Brand communities are a commonly used marketing instrument to enhance customer attraction and retention. Well-known success stories of brand communities include brands such as Jeep®, Apple Macintosh®, or Harley Davidson®. Despite the great importance for companies to effectively manage the social facet of their products, research in this field has been rare. In literature, indications for success factors and constituting elements of communities have been found. However, seldom have viable business cases for the community operator been provided.
We propose the mobile channel to be a particularly promising media for establishing brand communities. Due to the significant and still increasing worldwide penetration of mobile devices and current always-on location sensitive mobile services, innovative community concepts bear the potential for substantial value creation, which tends to result in positive effects on customer loyalty and brand equity for the community operator.
In this article, we review selected literature to develop propositions on how concepts for mobile brand communities can be developed.
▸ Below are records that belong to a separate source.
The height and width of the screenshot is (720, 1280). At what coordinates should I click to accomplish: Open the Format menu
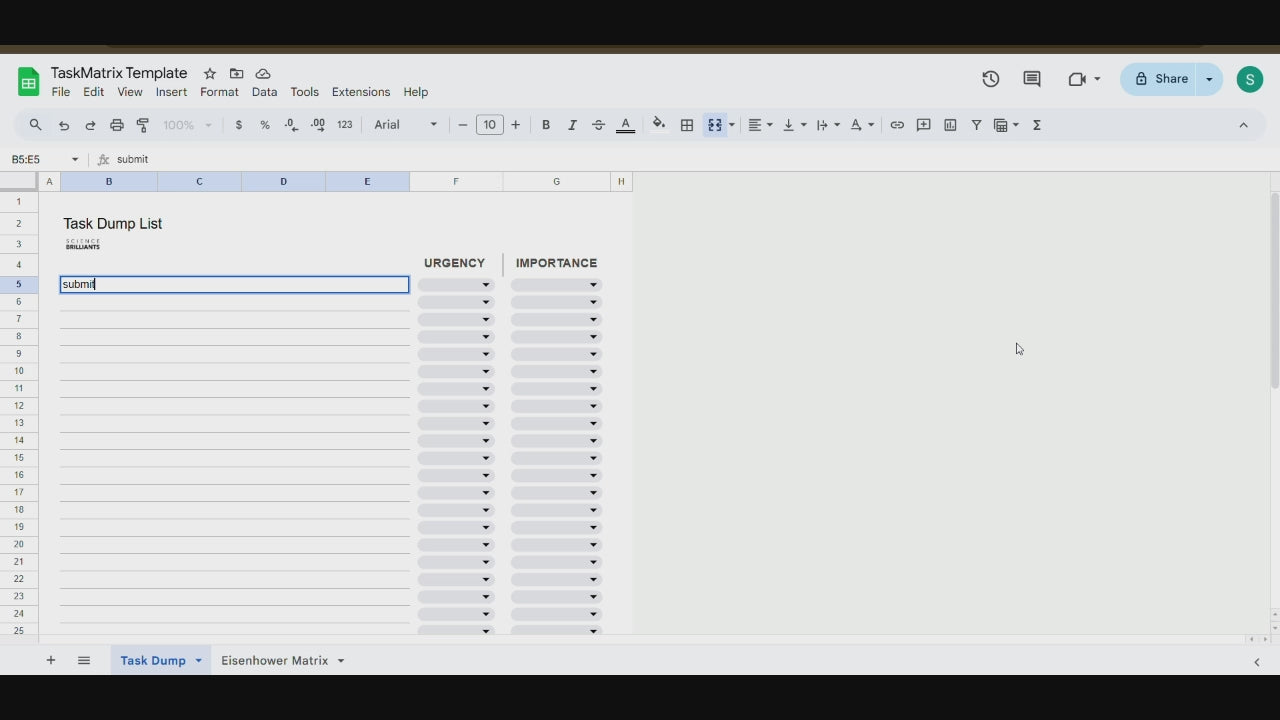219,92
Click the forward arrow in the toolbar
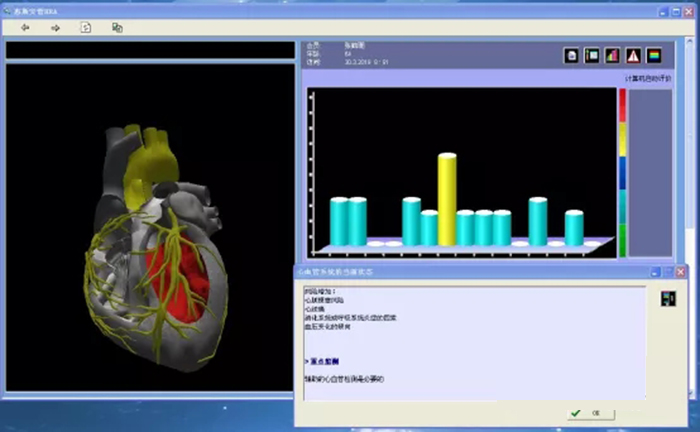This screenshot has width=700, height=432. (55, 27)
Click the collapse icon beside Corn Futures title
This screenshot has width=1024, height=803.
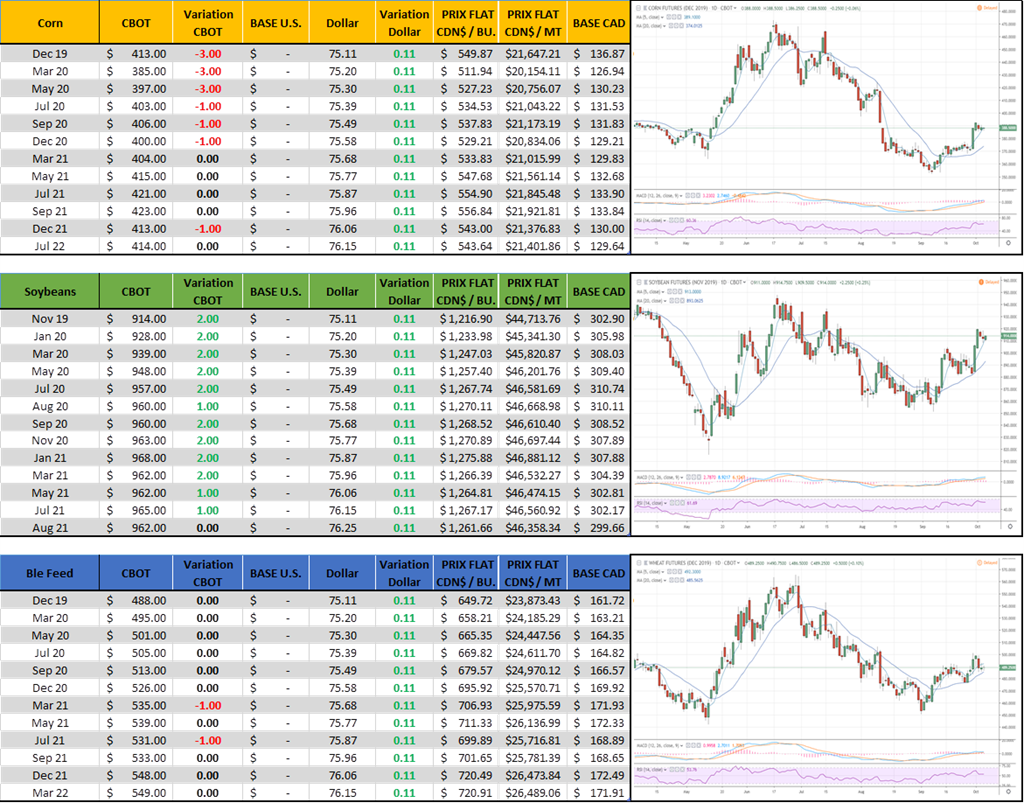(x=639, y=5)
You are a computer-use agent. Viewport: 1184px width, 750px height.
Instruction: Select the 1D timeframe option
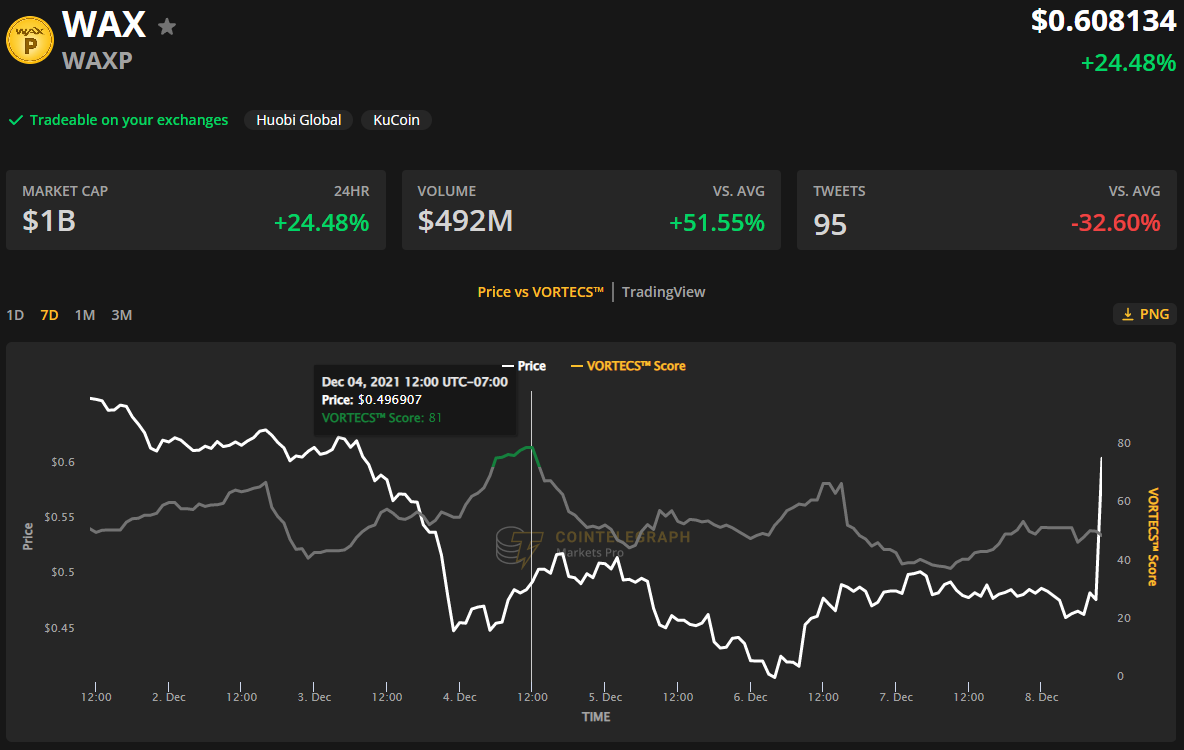(x=15, y=314)
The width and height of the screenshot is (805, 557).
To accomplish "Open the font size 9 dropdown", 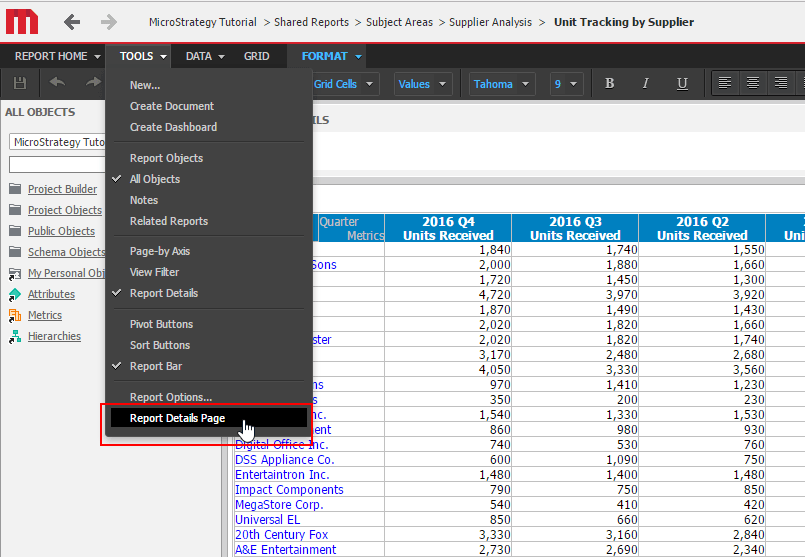I will 567,84.
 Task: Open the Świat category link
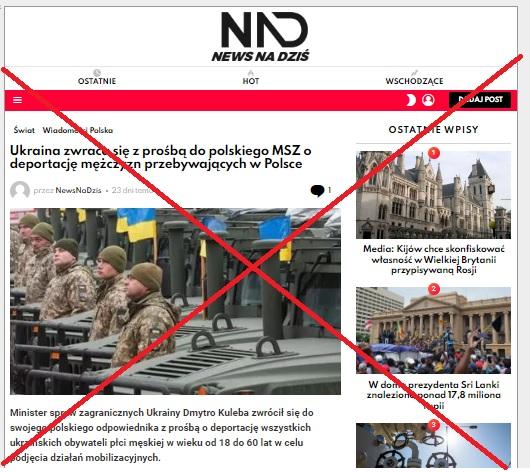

Building on the 4 constituting elements of a community, which are member entities, shared interest, common space of interaction, and relation, combined with the specific characteristics of the mobile channel, which are location awareness, ubiquity, identification, and immediacy, we developed a procedure on how to design mobile brand communities according to perceived consumer value. We use the case of a mobile content provider to illustrate the suggested process. Starting from the theoretical mobile community model, we apply means-end chains to do justice to the specific brand values. In concluding, we propose a 4-step model of key mobile brand community design tasks.